I ordered a detachment of wayleals to separate the living from the dead, and bear the wounded to Kioram for immediate attention.
The saddest sight of all was a cluster of fifty beautiful priestesses, embracing one another in the long caress of death. They had been slain with the magnic spears, so happily there were no gaping wounds from which the life-blood flowed. Ardsolus and Merga lay dead where the fight was hottest, both slain at once.
The dead and wounded twin-souls were sent to Egyplosis as quickly as possible, and the process of clearing the air of the havoc of war was carried out both by the enemy and ourselves with the greatest despatch.
The losses of the enemy were four times greater than ours, owing to the tremendous execution done by our gigantic pistols. The royal troops presented in ghastly groups every possible posture of the human body that could be created by rage, pain, fear or madness.
How I wished some eloquent historian could have floated through that abyss of horror on distended wings, and, pen in hand, describe its dramatic desolation and terror. Clouds of vultures and the seemorgh were devouring the dead bodies, and, as they fought for choice morsels, flapped their wings in pools of gore. Many of the combatants, including some of my own sailors, were drowned in globes of blood.
CHAPTER LIII.
VICTORY.
The wayleals rested and slept outstretched upon the air close to the scene of battle.

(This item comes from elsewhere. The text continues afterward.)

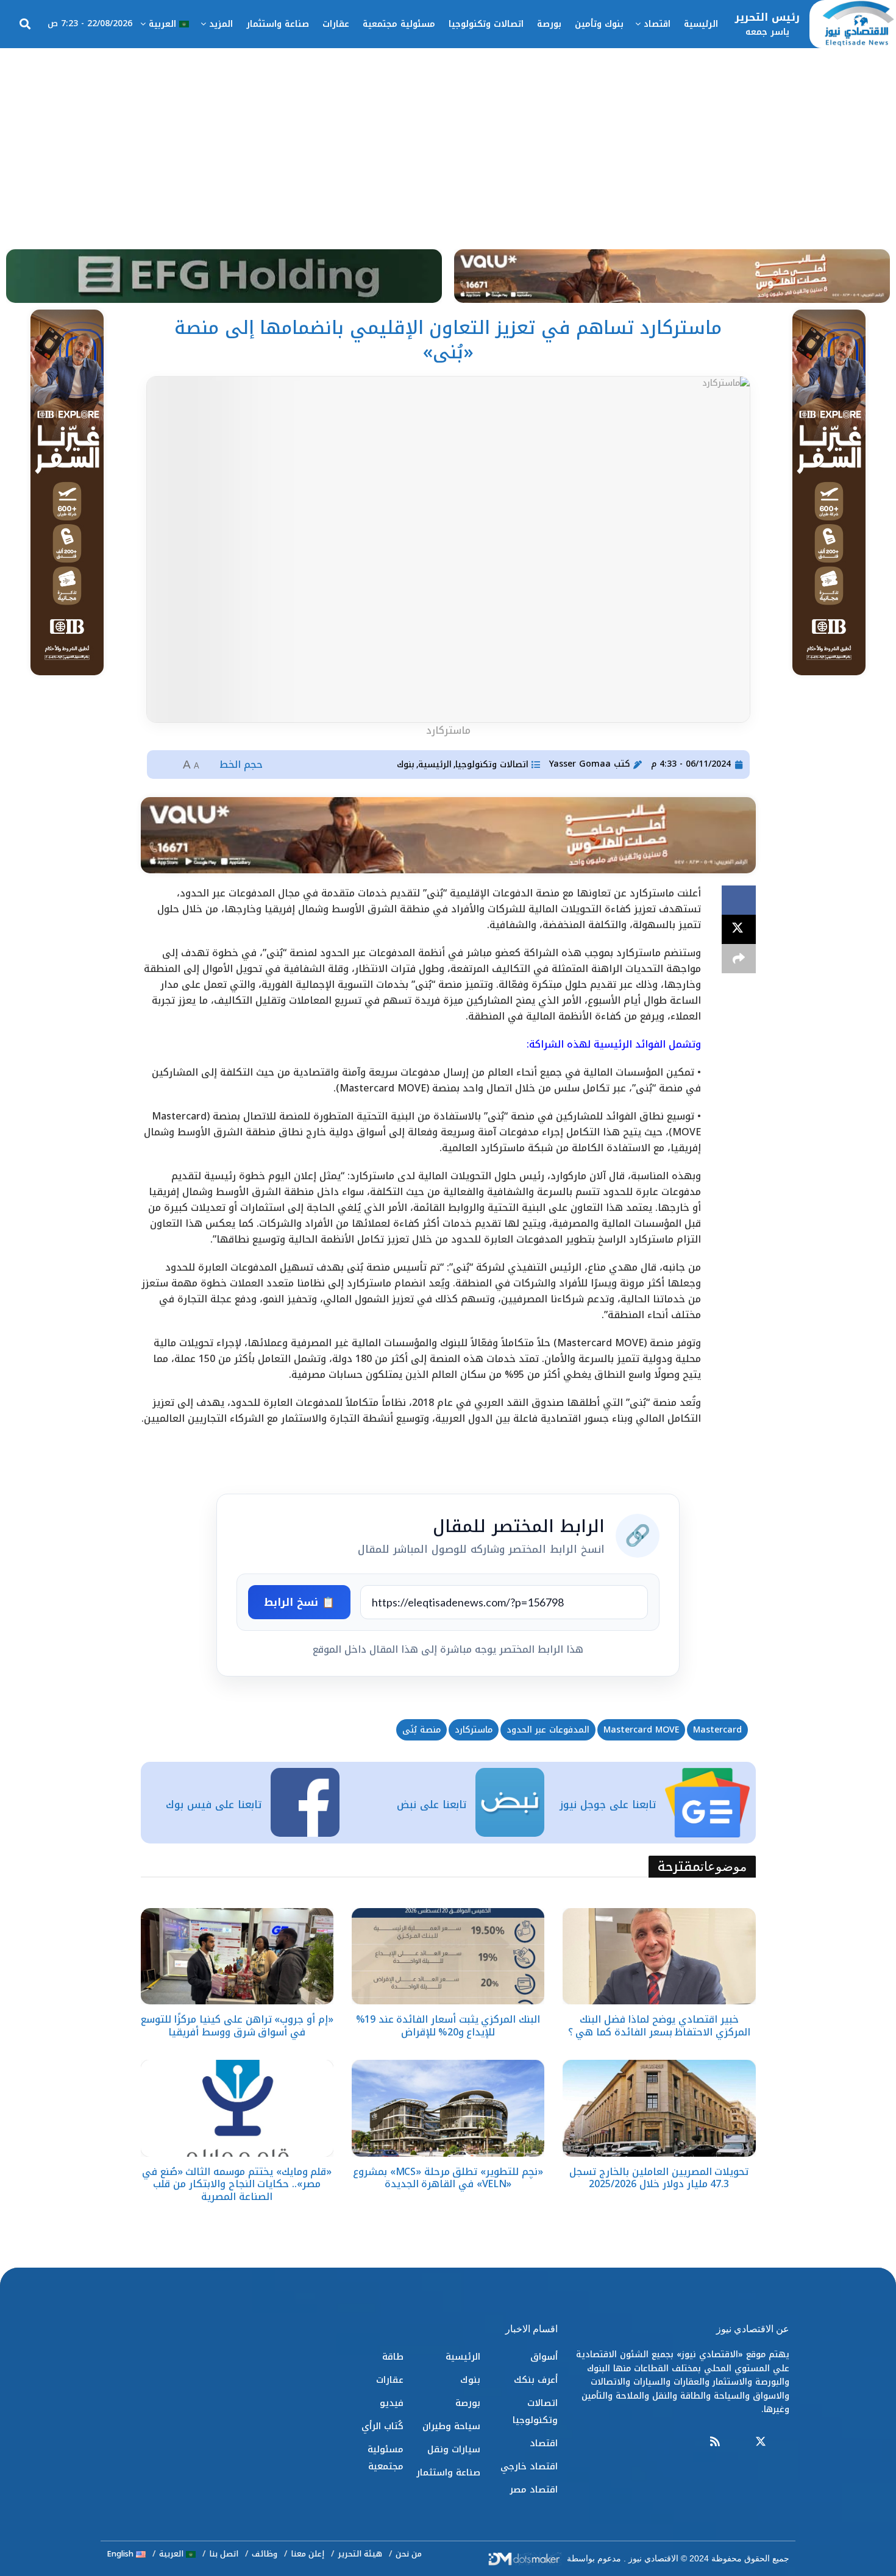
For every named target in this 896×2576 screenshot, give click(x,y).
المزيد (221, 24)
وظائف (264, 2553)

Not having any weight as regarded external objects, they mutually attracted each other, and to obtain freedom and rest without being crushed together into suffocating masses of men, they were formed into companies of one hundred each, with their feet pressing against solid cylinders of spears. Mutual gravity was sufficient to hold them together, and each wayleal spread himself upon the air, as upon a bed of down, enjoying luxurious repose.